» 原文摘录
▬▬▬▬▬▬▬▬▬▬
总共会执行 $T$ 次节点本地计算，每 $\tau$ 次聚合一次，所以整个训练过程会聚合 $\frac{T}{\tau}$ （为了方便，只考虑其为整数）,

The rationale behind Algorithm 1 is that when $\tau=1$ , i.e., when we perform global aggregation after every local update step, the distributed gradient descent (ignoring communication aspects) is equivalent to the centralized gradient descent, where the latter assumes that all data samples are available at a centralized location and the global loss function and its gradient can be observed directly. This is due to the linearity of the gradient operator.

0x04 PROBLEM FORMULATION

The notion of “resources” here is generic and can include time, energy, monetary cost etc. related to both computation and communication.

Therefore, a natural question is how to make efficient use of a given amount of resources to minimize the loss function of model training. For the distributed gradient-descent based learning approach presented above, the question narrows down to determining the optimal values of $T$ and $\tau$ , so that $F(w)$ is minimized subject to a given resource constraint for this learning task.

Formally, we define that each step of local update at all participating nodes consumes $c$ units of resource, and each step of global aggregation consumes $b$ units of resource,where $c≥0$ and $ b≥0$ are both real numbers.

For given $T$ and $\tau$ , the total amount of consumed resource is then $T(c+\frac{b}{\tau})$ . Let $R$ denote the total resource budget.

Further, the resource consumptions $c$ and $b$ can be time-varying in practice which makes the problem

even more challenging than (6) alone.

目标问题：

$\mathop{min}\limits_{\tau,T} F(w(T)) \tag{6}\\ s.t. T(c+\frac{b}{\tau}) \leq R$

0x05 CONVERGENCE ANALYSIS

A.Definitions

为了找出 $F(w(T))-F(w^*)$ 的上界，先引入一写定义：

$K=\frac{T}{\tau}$ ,表示整个训练过程有 $K$ 个间隔（interval）

$[k]\mathop{=}\limits^{def}[(k-1)\tau,k\tau]$ ，表示一个间隔

$v_{[k]}(t)$ :在区间 $k$ 的辅助参数向量

表示中心化梯度下降的，对集中式的梯度下降是研究比较多的，也是分布式梯度下降的性能天花板。

$v_{[k]}(t)=v_{[k]}(t-1)-\eta\nabla F(v_{[k]}(t-1)) \tag{7}$

此时的损失函数 $F(\cdot)$ 能够访问任何样本（解释了下图，为何 $F(v)$ 下降快）

观察上图：

在 $\tau$ 的整数倍(分割线处)，就会进行全局聚合，即 $\widetilde{w}_i((k-1)\tau)=w((k-1)\tau)$
在间隔界限上， $v_{[k]}((k-1)\tau)=w((k-1)\tau)$

这个图可以理解成为上帝视角，所以才能观测出连续的全局损失变化。
▬▬▬▬▬▬▬▬▬▬
» 数据摘录
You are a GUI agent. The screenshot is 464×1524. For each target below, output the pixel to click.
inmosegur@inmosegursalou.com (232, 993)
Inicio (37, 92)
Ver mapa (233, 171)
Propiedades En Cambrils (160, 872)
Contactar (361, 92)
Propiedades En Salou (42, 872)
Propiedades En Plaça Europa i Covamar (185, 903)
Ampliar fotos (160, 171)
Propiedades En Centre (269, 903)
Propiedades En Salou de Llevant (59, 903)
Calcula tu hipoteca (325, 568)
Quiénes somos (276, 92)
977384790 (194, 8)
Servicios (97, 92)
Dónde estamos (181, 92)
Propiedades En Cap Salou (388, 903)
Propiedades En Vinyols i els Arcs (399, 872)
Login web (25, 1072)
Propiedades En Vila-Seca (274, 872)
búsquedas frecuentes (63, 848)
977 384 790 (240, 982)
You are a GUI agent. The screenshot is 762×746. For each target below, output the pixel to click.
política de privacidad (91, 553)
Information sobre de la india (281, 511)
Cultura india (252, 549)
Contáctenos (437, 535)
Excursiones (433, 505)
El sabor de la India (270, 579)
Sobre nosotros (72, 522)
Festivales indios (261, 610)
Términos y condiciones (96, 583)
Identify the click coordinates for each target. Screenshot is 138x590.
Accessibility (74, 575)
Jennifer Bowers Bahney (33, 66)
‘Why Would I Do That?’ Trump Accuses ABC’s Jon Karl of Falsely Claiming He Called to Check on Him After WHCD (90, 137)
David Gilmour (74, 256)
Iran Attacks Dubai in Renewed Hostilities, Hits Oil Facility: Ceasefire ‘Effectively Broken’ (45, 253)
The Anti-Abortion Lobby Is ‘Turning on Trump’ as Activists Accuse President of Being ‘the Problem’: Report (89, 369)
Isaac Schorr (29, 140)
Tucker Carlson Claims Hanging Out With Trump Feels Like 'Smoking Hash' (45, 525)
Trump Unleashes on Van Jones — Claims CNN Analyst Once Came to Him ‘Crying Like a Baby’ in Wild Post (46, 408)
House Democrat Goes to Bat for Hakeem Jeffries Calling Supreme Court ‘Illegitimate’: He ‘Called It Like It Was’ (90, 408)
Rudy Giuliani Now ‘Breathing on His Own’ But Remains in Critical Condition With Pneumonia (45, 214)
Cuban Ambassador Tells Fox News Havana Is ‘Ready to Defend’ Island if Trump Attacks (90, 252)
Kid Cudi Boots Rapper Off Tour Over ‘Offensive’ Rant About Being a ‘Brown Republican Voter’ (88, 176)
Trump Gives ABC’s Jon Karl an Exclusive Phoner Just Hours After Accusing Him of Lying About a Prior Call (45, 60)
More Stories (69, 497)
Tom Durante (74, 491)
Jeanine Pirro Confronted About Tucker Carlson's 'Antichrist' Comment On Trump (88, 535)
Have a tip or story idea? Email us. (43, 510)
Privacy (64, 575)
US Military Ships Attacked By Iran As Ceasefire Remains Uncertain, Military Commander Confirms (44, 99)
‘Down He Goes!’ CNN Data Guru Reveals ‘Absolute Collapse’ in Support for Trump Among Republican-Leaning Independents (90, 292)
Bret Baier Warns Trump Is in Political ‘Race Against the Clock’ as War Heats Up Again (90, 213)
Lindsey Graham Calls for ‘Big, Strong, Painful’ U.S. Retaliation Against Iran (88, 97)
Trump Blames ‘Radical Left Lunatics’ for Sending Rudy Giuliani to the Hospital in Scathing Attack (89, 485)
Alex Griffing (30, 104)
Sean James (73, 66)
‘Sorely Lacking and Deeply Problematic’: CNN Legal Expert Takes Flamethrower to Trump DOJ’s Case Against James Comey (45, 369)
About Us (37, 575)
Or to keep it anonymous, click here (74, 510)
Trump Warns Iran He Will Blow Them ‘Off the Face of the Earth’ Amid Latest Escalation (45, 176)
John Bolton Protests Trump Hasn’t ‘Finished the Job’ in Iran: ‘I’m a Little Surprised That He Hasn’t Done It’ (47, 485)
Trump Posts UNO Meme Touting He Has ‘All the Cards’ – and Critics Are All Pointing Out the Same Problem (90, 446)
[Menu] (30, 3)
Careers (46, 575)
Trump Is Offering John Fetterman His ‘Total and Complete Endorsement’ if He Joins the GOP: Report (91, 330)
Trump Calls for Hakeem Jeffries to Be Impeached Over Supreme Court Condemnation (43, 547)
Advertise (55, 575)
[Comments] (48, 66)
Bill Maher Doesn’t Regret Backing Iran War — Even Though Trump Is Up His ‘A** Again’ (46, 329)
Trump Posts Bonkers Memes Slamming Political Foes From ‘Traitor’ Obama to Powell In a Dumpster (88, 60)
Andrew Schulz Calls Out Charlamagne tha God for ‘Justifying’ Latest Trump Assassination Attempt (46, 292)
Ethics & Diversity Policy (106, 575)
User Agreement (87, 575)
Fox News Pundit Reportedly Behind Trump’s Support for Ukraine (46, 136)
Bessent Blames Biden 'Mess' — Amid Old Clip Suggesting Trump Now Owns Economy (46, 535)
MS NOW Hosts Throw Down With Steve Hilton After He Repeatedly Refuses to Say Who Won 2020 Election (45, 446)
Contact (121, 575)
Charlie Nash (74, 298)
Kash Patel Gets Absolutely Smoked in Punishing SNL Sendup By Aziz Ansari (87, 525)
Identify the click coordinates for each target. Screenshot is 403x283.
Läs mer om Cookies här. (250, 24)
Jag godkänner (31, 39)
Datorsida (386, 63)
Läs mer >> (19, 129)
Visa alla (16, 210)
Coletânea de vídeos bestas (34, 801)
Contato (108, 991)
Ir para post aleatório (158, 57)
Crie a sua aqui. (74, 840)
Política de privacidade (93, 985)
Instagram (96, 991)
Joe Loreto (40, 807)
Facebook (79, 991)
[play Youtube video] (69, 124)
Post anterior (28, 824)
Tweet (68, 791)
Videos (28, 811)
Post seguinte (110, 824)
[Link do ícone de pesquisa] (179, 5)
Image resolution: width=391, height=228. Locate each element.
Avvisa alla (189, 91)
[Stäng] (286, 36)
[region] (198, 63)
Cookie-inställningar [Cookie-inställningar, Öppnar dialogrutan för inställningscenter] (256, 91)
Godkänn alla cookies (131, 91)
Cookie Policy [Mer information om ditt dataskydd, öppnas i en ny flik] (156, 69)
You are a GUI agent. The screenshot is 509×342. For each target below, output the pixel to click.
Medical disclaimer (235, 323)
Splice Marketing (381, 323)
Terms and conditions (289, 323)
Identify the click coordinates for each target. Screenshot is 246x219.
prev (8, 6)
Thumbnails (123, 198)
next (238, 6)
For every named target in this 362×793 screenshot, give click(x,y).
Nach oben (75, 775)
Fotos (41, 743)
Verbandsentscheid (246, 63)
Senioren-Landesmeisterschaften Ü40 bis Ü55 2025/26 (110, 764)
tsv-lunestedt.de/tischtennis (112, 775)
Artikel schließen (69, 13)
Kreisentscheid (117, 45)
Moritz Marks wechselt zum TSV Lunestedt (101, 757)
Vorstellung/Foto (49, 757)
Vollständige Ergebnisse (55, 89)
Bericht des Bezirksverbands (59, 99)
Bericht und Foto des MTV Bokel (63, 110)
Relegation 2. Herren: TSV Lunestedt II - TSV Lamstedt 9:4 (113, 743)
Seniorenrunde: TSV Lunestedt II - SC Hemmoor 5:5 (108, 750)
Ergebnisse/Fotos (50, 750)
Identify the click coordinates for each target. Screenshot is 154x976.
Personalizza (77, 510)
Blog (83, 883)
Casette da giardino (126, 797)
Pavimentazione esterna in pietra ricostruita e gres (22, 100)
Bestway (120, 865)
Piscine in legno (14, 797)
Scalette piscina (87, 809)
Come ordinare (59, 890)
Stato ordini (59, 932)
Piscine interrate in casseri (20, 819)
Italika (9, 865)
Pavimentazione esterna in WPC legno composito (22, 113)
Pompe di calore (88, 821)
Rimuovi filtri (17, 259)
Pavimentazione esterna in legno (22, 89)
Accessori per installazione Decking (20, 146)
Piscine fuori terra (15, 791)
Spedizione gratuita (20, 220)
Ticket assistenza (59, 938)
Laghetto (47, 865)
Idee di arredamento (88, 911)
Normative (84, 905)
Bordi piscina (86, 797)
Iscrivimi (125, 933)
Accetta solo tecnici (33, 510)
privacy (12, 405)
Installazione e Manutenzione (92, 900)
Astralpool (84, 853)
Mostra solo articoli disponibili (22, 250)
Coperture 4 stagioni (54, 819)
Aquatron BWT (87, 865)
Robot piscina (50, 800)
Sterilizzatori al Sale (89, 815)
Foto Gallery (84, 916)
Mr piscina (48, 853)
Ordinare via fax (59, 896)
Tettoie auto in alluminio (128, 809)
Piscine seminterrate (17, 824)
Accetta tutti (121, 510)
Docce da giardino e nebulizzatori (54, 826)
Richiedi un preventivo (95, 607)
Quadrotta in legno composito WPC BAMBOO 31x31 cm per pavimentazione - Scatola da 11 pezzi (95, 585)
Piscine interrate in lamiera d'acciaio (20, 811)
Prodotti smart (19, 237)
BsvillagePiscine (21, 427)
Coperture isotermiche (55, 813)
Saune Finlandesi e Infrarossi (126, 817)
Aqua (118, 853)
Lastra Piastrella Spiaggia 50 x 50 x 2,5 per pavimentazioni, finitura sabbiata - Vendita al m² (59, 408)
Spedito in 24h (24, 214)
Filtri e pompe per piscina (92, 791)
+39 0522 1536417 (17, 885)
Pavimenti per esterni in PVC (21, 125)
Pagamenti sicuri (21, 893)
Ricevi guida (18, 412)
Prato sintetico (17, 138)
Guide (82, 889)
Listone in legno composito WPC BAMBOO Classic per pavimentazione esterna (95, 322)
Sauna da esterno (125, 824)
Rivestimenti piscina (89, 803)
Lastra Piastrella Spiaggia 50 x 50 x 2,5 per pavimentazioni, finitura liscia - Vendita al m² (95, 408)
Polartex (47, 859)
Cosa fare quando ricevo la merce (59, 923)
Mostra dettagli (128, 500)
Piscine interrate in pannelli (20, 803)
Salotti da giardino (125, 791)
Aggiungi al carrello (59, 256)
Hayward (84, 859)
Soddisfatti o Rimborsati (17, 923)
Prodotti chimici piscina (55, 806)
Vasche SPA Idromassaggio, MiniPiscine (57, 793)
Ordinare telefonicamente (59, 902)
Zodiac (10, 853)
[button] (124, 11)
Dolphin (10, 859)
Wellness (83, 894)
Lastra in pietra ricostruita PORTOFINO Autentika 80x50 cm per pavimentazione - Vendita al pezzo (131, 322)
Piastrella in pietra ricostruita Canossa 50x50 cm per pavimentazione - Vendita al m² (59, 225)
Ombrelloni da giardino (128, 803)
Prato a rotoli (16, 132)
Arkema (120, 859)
▬▬▬▬▬▬▬▬▬▬
» 练习任务
1 > 请原样引用原文摘录中从“The notion of”到“this learning task.”的内容，首尾都包括在内。
2 > 条目中哪些行含有字符串“Down”？请把这些行逐一摘出，区分大小写。

» 各题答案
1 >
The notion of “resources” here is generic and can include time, energy, monetary cost etc. related to both computation and communication.

Therefore, a natural question is how to make efficient use of a given amount of resources to minimize the loss function of model training. For the distributed gradient-descent based learning approach presented above, the question narrows down to determining the optimal values of $T$ and $\tau$ , so that $F(w)$ is minimized subject to a given resource constraint for this learning task.

2 >
‘Down He Goes!’ CNN Data Guru Reveals ‘Absolute Collapse’ in Support for Trump Among Republican-Leaning Independents (90, 292)
MS NOW Hosts Throw Down With Steve Hilton After He Repeatedly Refuses to Say Who Won 2020 Election (45, 446)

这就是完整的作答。